Utilizing Clustering Techniques to Classify Customer Usage of Tech Platforms

Published in

FactSet

8 min readFeb 5, 2024

A key aspect to any successful business is understanding your customers. Who are they? What products do they use? Is their engagement increasing or decreasing over time? Identifying accurate metrics to answer these questions can be exceptionally challenging, especially as the variety of users and products grows.

The core challenge is creating an adaptable framework that easily scales to many possible user and product combinations. This is typically the case for large corporations such as financial data providers, which may serve users ranging from Lawyers and Journalists to Wealth Managers and Quantitative Analysts. The tools a user interacts with strongly correlates to the institution they work for and their role.

A logical desire is to create a score to represent the overall health of each user, where 0 represents a non-active user and 1 represents a power user. Tracking such a score over clients, regions, and time provides tremendous insight into the overall health of the customer, identifying areas of growth and areas where increased attention is needed to maintain the customer base. To achieve this, the 0 to 1 range of the score would be the same for all users, and each class of user is ranked only against her peers. After all, the products an active lawyer uses would be drastically different than those a power user hedge fund quantitative analyst would use.

In this article, we demonstrate one way you can implement this power score metric in a modular and automated framework that you can easily scale to any subset of clients and products.

Formulation

To track user engagement with a product, first collect the underlying usage. Typically, usage is represented by the number of interactions performed in an application, or even simpler, the number of clicks or hits. More sophisticated logging frameworks keep track of the click patterns and relate them to application feature usage. This is valuable data, but ultimately reduces to the dataset of <date, user, product, hits>. Depending on the application, you can use hourly usage, which is more granular than date. You can also divide individual products into <product, feature>. As we show below, you can address these specializations, but to simplify we assume that all users have <date, user, product, hits> as our dataset, and that users not engaging with a product on any given day have 0 hits.
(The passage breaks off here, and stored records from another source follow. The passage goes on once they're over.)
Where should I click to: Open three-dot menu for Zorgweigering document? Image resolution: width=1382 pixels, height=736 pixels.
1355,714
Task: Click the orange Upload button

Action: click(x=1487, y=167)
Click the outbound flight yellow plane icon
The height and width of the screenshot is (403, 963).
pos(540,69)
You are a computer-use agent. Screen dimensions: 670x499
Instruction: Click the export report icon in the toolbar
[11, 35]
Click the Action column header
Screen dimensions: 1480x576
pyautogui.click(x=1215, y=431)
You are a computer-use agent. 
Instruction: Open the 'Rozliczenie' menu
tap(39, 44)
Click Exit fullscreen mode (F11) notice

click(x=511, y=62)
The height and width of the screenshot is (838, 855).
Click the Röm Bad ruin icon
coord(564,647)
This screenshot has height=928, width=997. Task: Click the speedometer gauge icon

The exact number of hits doesn’t really matter, and the desired numbers may be different across products and user classes. Comparing one product with 100,000 hits to another with 10 is misleading, because applications have different usage expectations. For example, we can consider hits as the amount of data pulled from a database, or the number of documents read. Comparing these raw numbers is meaningless. Comparisons only make sense for relative usage of two users on the same product. But even here, we may expect a journalist to read more articles than a hedge fund quantitative analyst. Therefore, the final power score only evaluates a user against his peers in the same user class.

Finally, we need to identify any “false hits”, for example pop-up notifications or automated updates, which may confuse usage data. We recommend removing this data from the analysis, as it does not result from user interaction.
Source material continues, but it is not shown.